Representation of plant species associated with different habitats was not uniform among herbivore taxa (Figs. 3 and 4). The proportion of seedlings germinating differed significantly among the herbivore species for both arable (χ² = 26.1, P < 0.001) and woodland (χ² = 32.5, P < 0.001) habitat classes; both tests remain significant after Bonferroni correction. Brown hare was not recorded as dispersing any species characteristic of arable or ruderal habitats, and dispersed a greater percentage (27%) of woodland species than the other herbivores. Conversely, no species characteristic of woodland habitats were dispersed by the largest herbivores, red and fallow deer, for which seedlings largely comprised species of arable and ruderal habitats (56%). Percentage composition of ruderal and grassland plant species increased with greater herbivore body mass (r_s = 0.340, P < 0.001 and r_s = 0.187, P < 0.001, respectively). Conversely, the percentage composition of woodland species marginally decreased (r_s =−0.067, P = 0.096; see Fig. 4).
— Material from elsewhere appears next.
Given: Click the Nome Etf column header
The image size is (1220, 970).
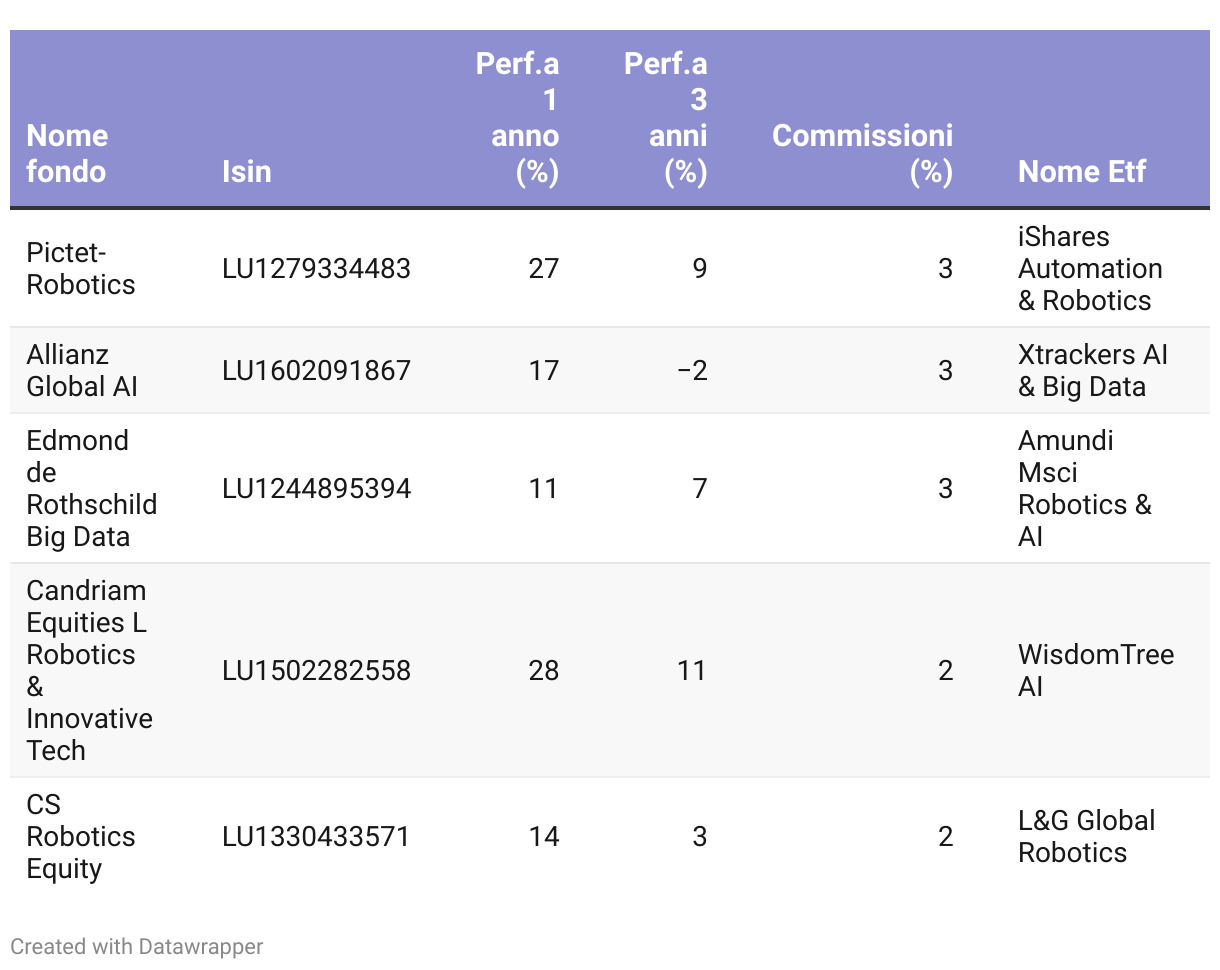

The majority of plant species (65%) and individual seedlings (50%) recorded were classified as ruderal in all or part of their C-S-R established strategy (e.g. shepherd's-purse Capsella bursa-pastoris, greater plantain; see Appendix I).

Seed mass of dispersed plants were generally low, mean 4.6 mg (SD ± 12.5); however, with large variance. Mean seed mass did not differ significantly among herbivore taxa (F_{3, 498} = 2.336, P = 0.073) though seeds dispersed by reeves' muntjac (1.1 ± 5.6 mg) appeared smaller; brown hare: mean 3.2 ± 9.2 mg; roe deer: 3.1 ± 10.5 mg; red/fallow deer: 5.4 ± 13.4 mg.

Differences in plant species and their ecologies were observed between the largest woodland block (Foxley wood) and the small fragments (all < 38 ha; Ashwellthorpe, Wayland and Honeypot). However, these observations were confounded by differences in the herbivore community encountered, with red and fallow deer material primarily collected from Ashwellthorpe (see Table 2).